→ **To-do list**
1. In the dialogue about Christians and government, which chapter of Romans does Aaron cite as telling Christians to respect the governing authorities?
2. Name every historical or biblical person mentioned in the dialogue about Christians and government, not counting the two speakers.
3. Extend the dialogue about Christians and government past its final line, in the same style.

# Start of Provided passage

Dijon: I'm interested to hear it. I don't think you did much more than bluster during our last coversation. I'm still thinking it would be consistent for a Christian to want this, regardless of anyone's fondness for the U.S. Constitution.

Aaron: Well, it's hard. I'd like just to quote the Bible, but
the New Testament was completed while Christians had no political power at all. In fact, persecution was more common during the apostolic age than anything like power. So the Bible doesn't give advice to Christian leaders at all.

Dijon: But we were not talking about exercising power, but gaining power. The question is whether a Christian should try to control the government and make it Christian.

Aaron: Yes, precisely. Paul tells Christians to respect the governing authorities in Romans 13 and to pray for those in power in 1 Timothy. There are other passages as well. But none of them ever say to take over the government. From this, I'd say it is not recommended that a Christian actively try to take over the government.

Dijon: Respect those in authority, sure. But that doesn't mean one can't try to take over, right?

Aaron: Come on. Do you think you should pray for those in authority at the same time you are trying to take their jobs from them?

Dijon: So then, George Washington was sinning when he rebelled against the English authorities?

Aaron: Some people thought so at the time. But it is more subtle than that. I'm going to try to stop blustering, and explain it. The best way I can think to understand it is that Christians cannot change God's authority or laws, any more than one could move a star in the sky. What the Bible told the early Christians was that the secular authorities were also agents of God, so that their "stars" were also to be viewed as unchangeable.

Dijon: That seems to make the Christians look like they enjoyed being powerless. So, you seem to be trying to avoid my question simply by saying that Christians should not seek authority. OK, I'll do one better, then. What if a Christian woke up and found herself in authority? Like when Constantine converted to Christianity? I mean, he was already the emperor, but now he was the emperor and a Christian. So what was he supposed to do?

Aaron: As I said, the Bible did very little directly to guide someone like Constantine. But historically there have been three different solutions that Christians have used to answer the question.

# End of Provided passage
# Start of Recorded information

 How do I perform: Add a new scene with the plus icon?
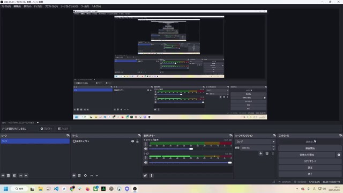pyautogui.click(x=3, y=175)
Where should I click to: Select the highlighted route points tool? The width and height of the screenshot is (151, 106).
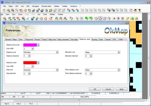point(100,18)
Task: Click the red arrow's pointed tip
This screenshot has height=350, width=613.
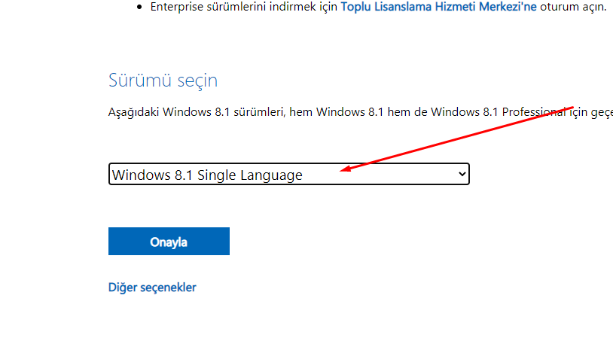Action: [342, 171]
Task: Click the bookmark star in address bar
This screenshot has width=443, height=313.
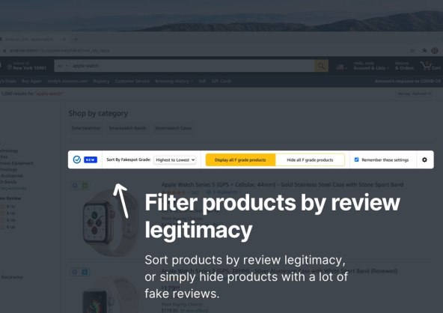Action: [412, 51]
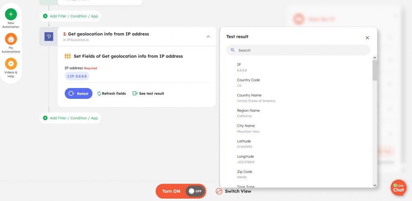Click the See test result icon

pos(135,94)
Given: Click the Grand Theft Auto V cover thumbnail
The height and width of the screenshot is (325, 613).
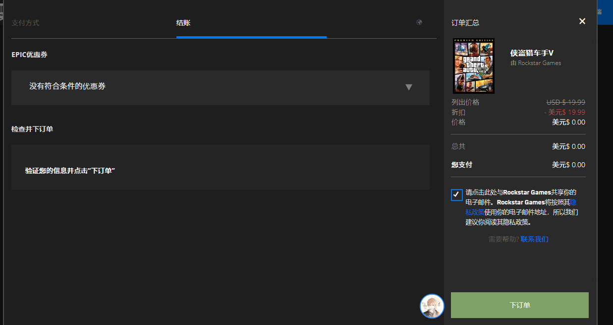Looking at the screenshot, I should (x=474, y=66).
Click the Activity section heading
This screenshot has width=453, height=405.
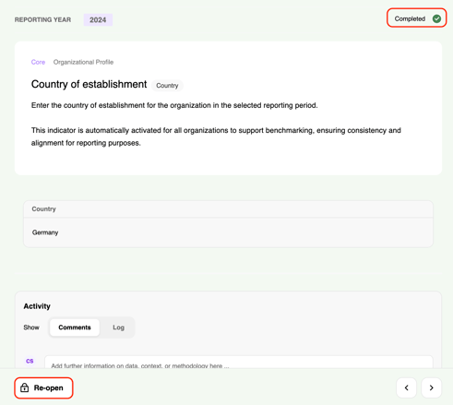pyautogui.click(x=37, y=306)
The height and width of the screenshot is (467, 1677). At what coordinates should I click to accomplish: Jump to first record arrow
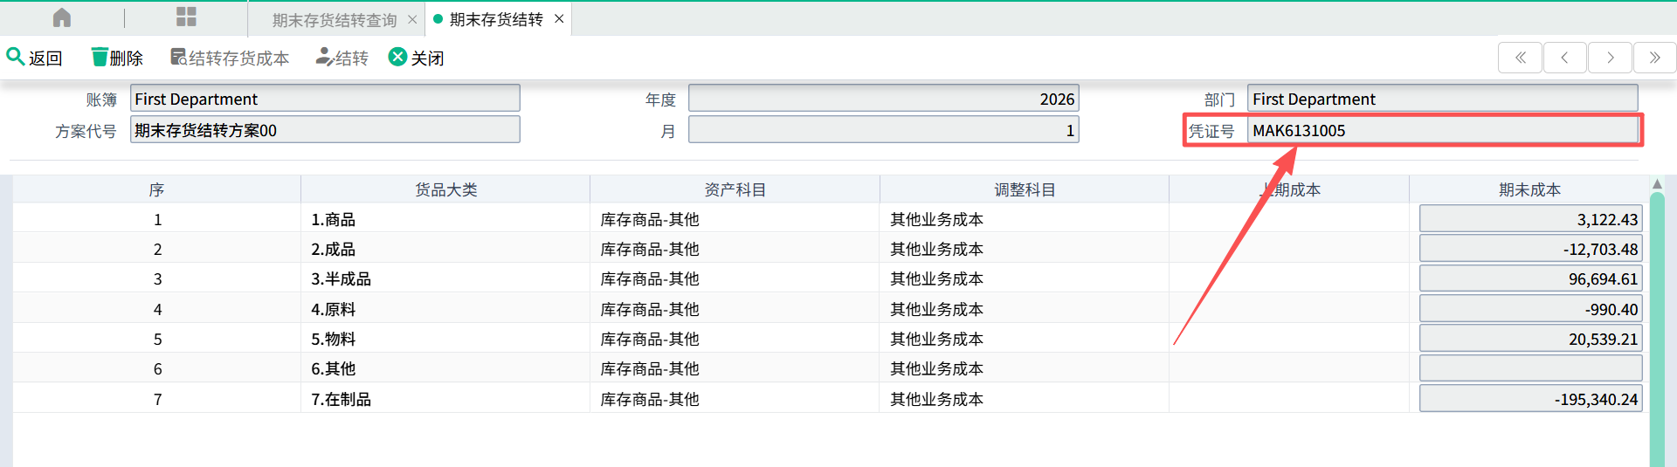[1520, 58]
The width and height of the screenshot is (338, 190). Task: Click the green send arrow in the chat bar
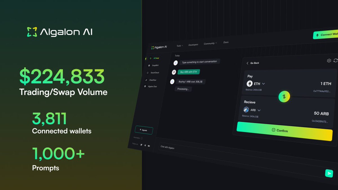(x=329, y=173)
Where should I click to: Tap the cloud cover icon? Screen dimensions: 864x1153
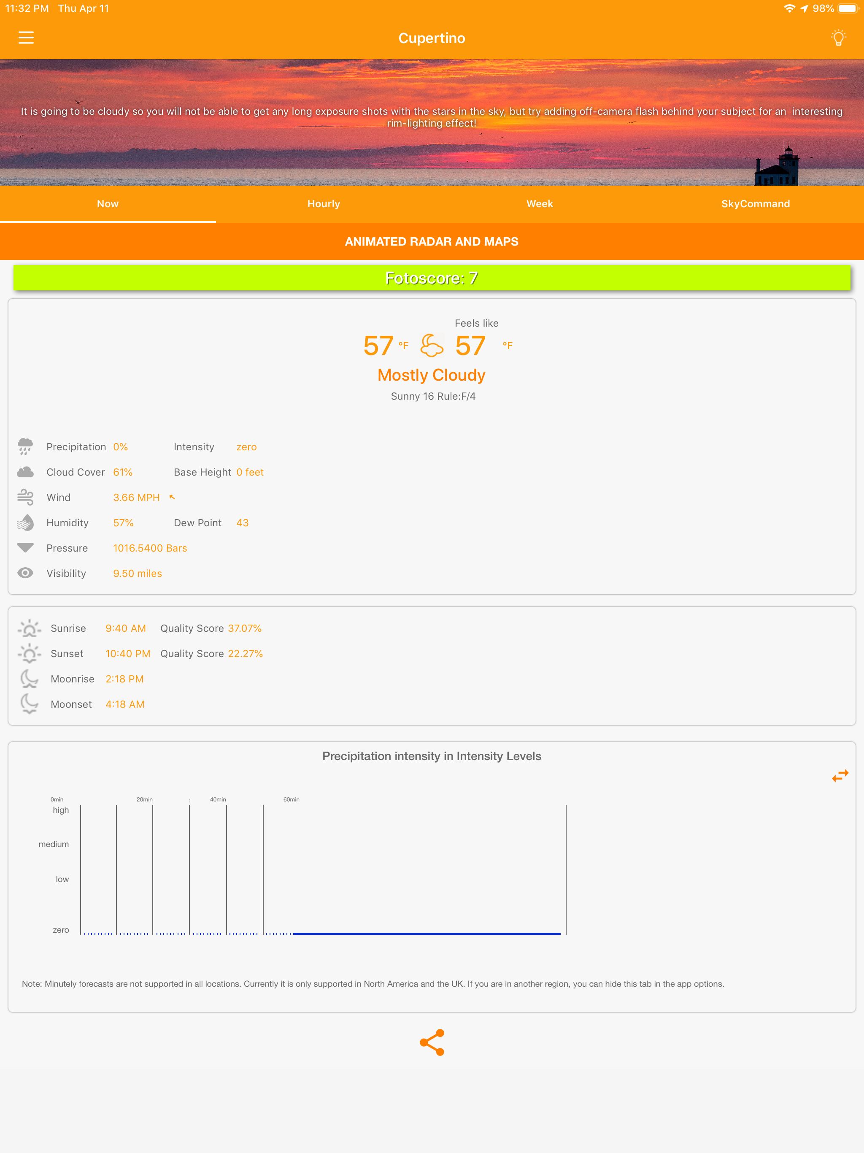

# End of Recorded information

→ **In response**
1. Romans 13

2. Paul, George Washington, Constantine

3.
Dijon: Now we're getting somewhere! So what was the first solution?

Aaron: Think of what I should do if I could control one set of stars in the illustration I used above. As an earthly ruler, I no longer live under two sets of immovable stars, but I have one I can move and one I cannot move. The first solution might be called aligning the stars. In short, it says that the Christian ruler's job is to make the earthly laws line up as closely as possible with God's laws.

Dijon: Aha! I knew it! That is pretty much to make the country Christian, as I have been saying! So, that brings our conversation to a close... oh, but wait, you said there were two others. And I suppose you prefer one of them. What was the second?

Aaron: The second is abdication. It claims that if you found yourself in a position of earthly authority, you should surrender it, because it is only a matter of time before you were corrupted as the world is.

Dijon: This is kind of cheating. You can't say that the answer to taking over the government is not to take over the government. Plus, I'm not sure I agree that any real people would do this. Weren't you saying just yesterday that we have to be practical? Which groups ever did this? I'm assuming that the Roman church is an example of the first solution.

Aaron: You are right about the Roman church, although you could include Calvin's Geneva in this category. And examples of the second group can be found among the anabaptists and their heirs, like the Mennonites and the Amish.

Dijon: Hmmm. Everyone has heard of these groups, but they are not really that significant in numbers. But I suppose this is who you are going to say we should follow?

Aaron: No, not actually. Because, you see, if you think about it, there is not really any difference between the Amish and the Catholics in this matter of aligning the stars.

Dijon: Wait, I thought you said one group said align the stars, and the other said to abdicate.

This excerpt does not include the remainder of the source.